The Boleyn Inheritance
And lastly, this business with Henry Fitzroy, the king’s own son: one day to be legitimized and proclaimed the Prince of Wales, the next day dead of a mystery illness and my own lord told to bury him at midnight? His portraits destroyed, and all mention of him forbidden? What sort of a man is it who can see his son die and be buried without saying a word? What sort of a father can tell his two little girls that they are no children of his? What sort of a man can send his friends and his wife to the gallows and dance when their deaths are reported to him? What kind of a man is this, to whom we have given absolute power over our lives and souls?

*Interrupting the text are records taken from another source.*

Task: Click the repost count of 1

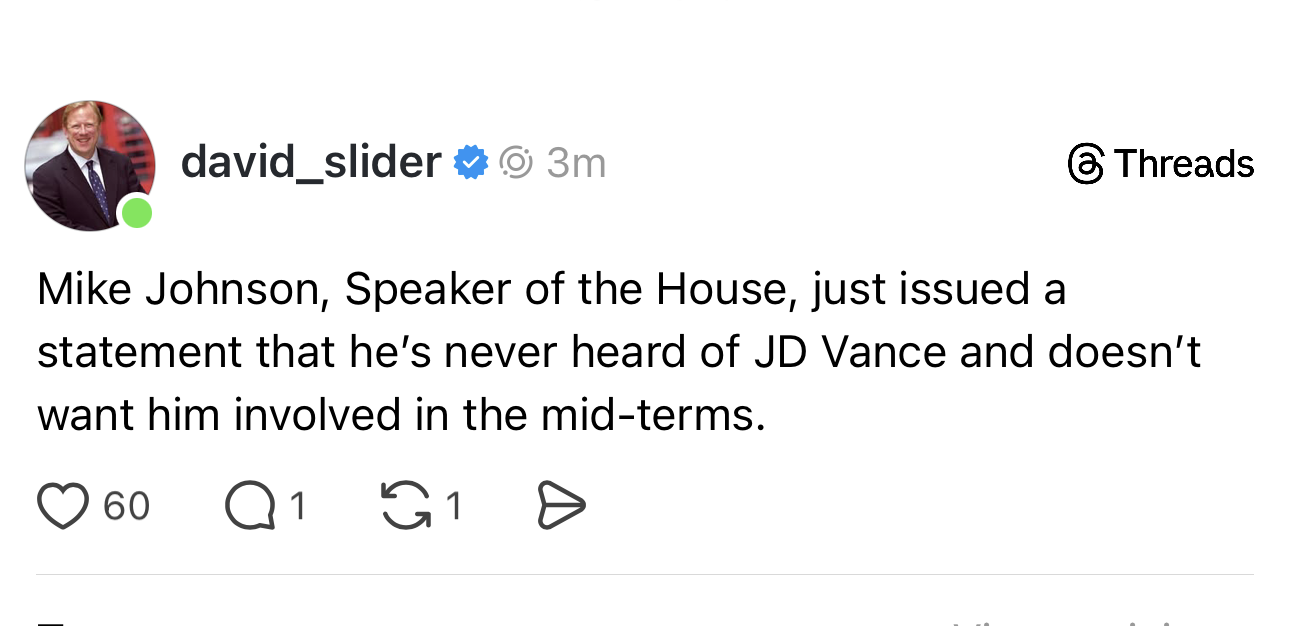Action: coord(454,506)
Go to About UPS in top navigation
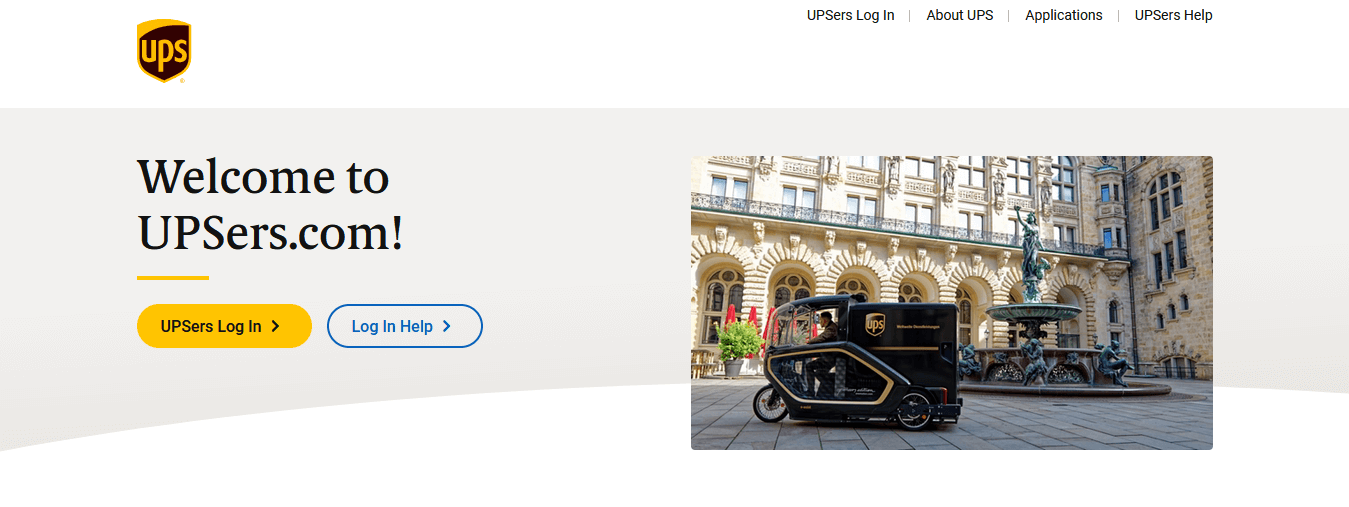Image resolution: width=1349 pixels, height=507 pixels. click(x=960, y=15)
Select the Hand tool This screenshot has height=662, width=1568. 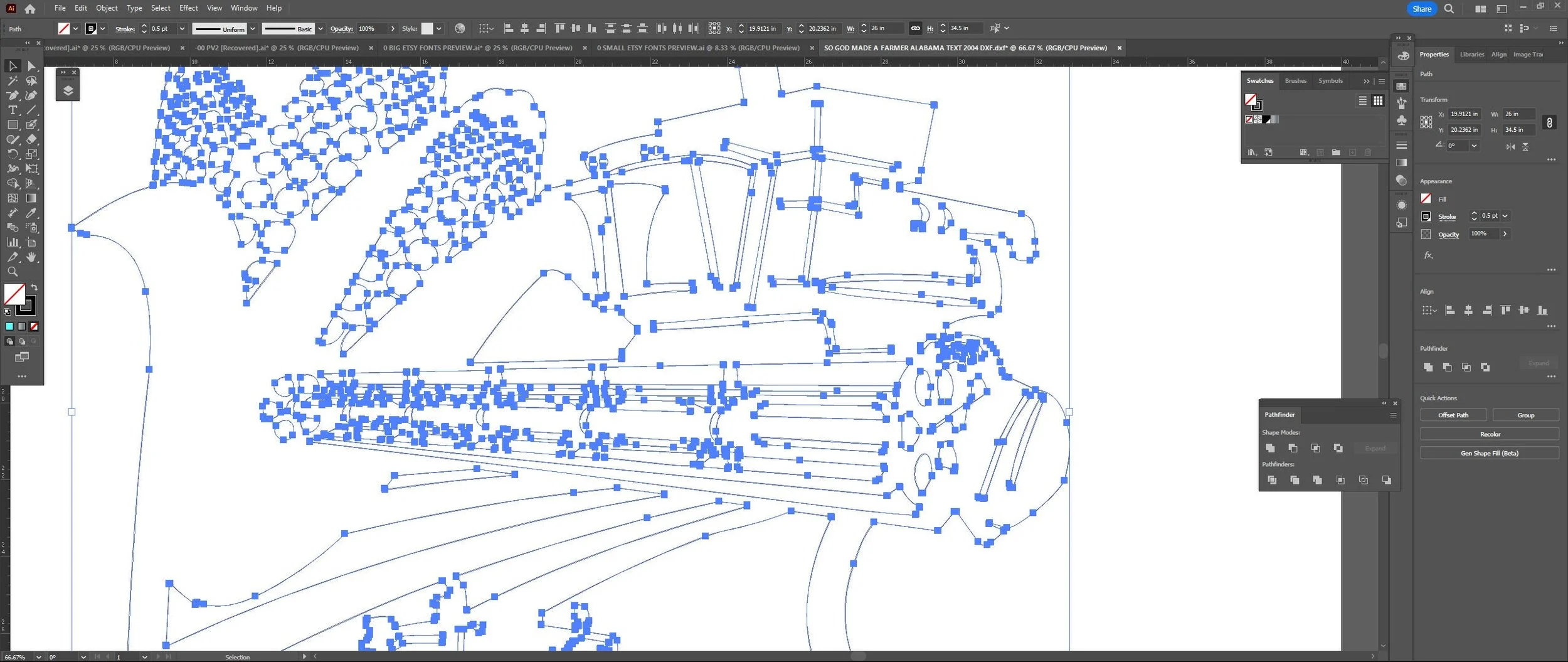tap(31, 257)
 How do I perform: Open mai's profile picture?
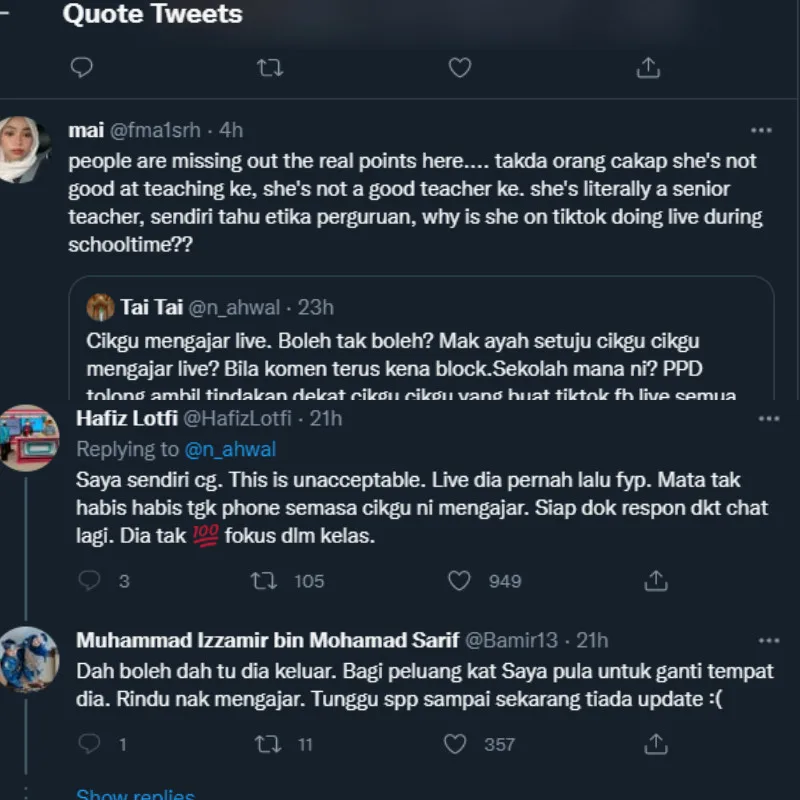(x=27, y=150)
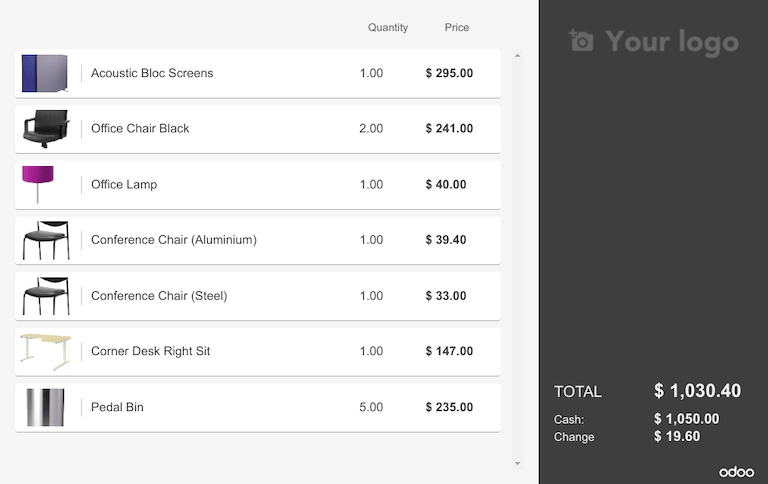
Task: Click the Conference Chair (Aluminium) thumbnail
Action: click(45, 240)

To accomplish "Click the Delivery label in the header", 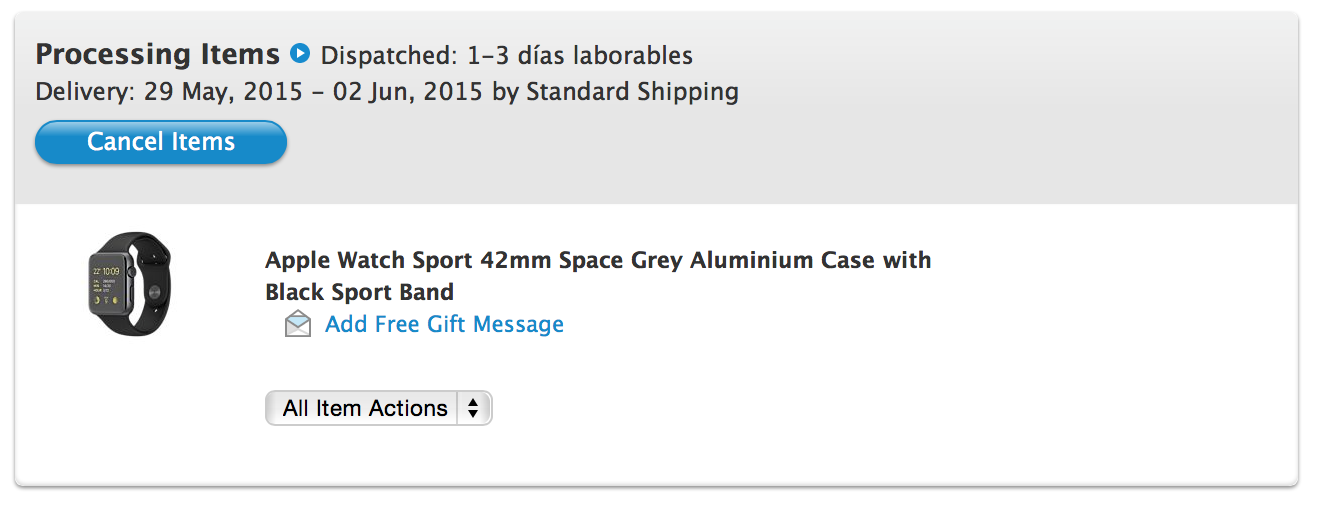I will pos(83,92).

And perhaps even worse than all of this: the good priests hanged from their own church beams, the devout men walking to the stake to be burned, their eyes down, their thoughts on heaven, the uprisings in the North and the East, and the king swearing that the rebels could trust him, that he would be advised by them, and then the dreadful betrayal that put the trusting fools on gallows in their thousands around the country, that made my lord Norfolk the butcher of his countrymen. This king has killed thousands, this king goes on killing thousands of his own people. The world outside England says he has run mad and waits for our rebellion. But like frightened dogs in the bear pit we dare do no more than watch him and snarl.

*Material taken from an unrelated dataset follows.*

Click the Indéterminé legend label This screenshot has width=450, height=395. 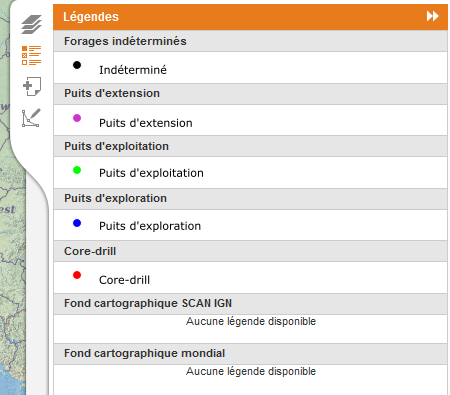tap(133, 70)
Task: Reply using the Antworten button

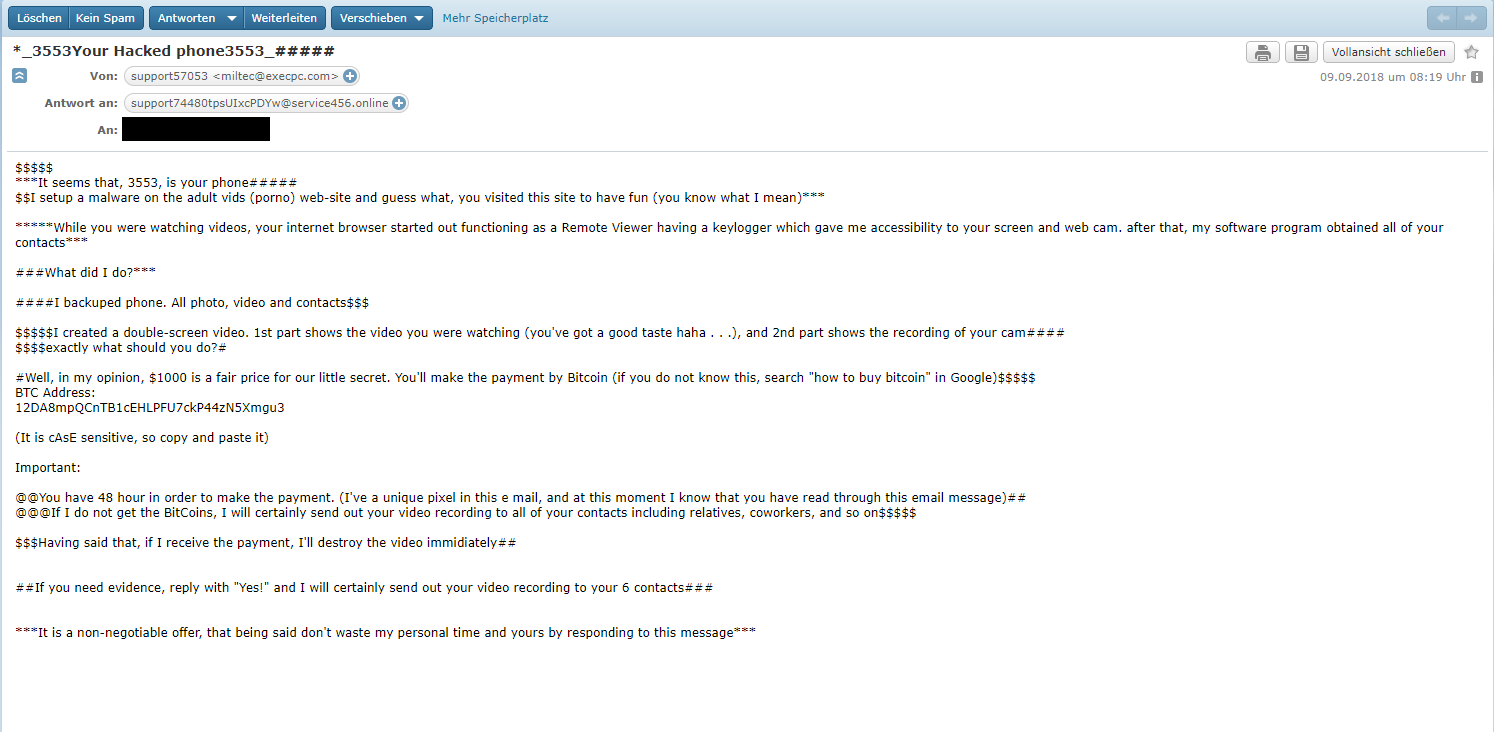Action: 186,18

He is merry now, anyway, despite the new queen’s failure to arrive. I have yet to be presented to him, but they tell me he will greet me and all her ladies kindly. He is at dinner when I steal into his rooms to see the new queen’s portrait, which he keeps in his presence chamber. The room is empty; the portrait is on an easel lit by big square candles. She is a sweet-looking thing, it must be said. She has an honest face, a straight gaze from lovely eyes. I understand at once what he likes in her. She has no allure; there is no sensuality in her face. She does not look flirtatious or dangerous or sinful. She has no polish, she has no sophistication. She looks younger than her twenty-four years. I could even say she looks a little simple to my critical gaze. She will not be a queen as Anne was a queen; that is a certainty. This is not a woman who will turn court and country upside down to dance to a new tune. This is not a woman who will turn men half mad with desire and demand that they write of love in poetry. And, of course, this is exactly what he wants now – never again to love a woman like Anne.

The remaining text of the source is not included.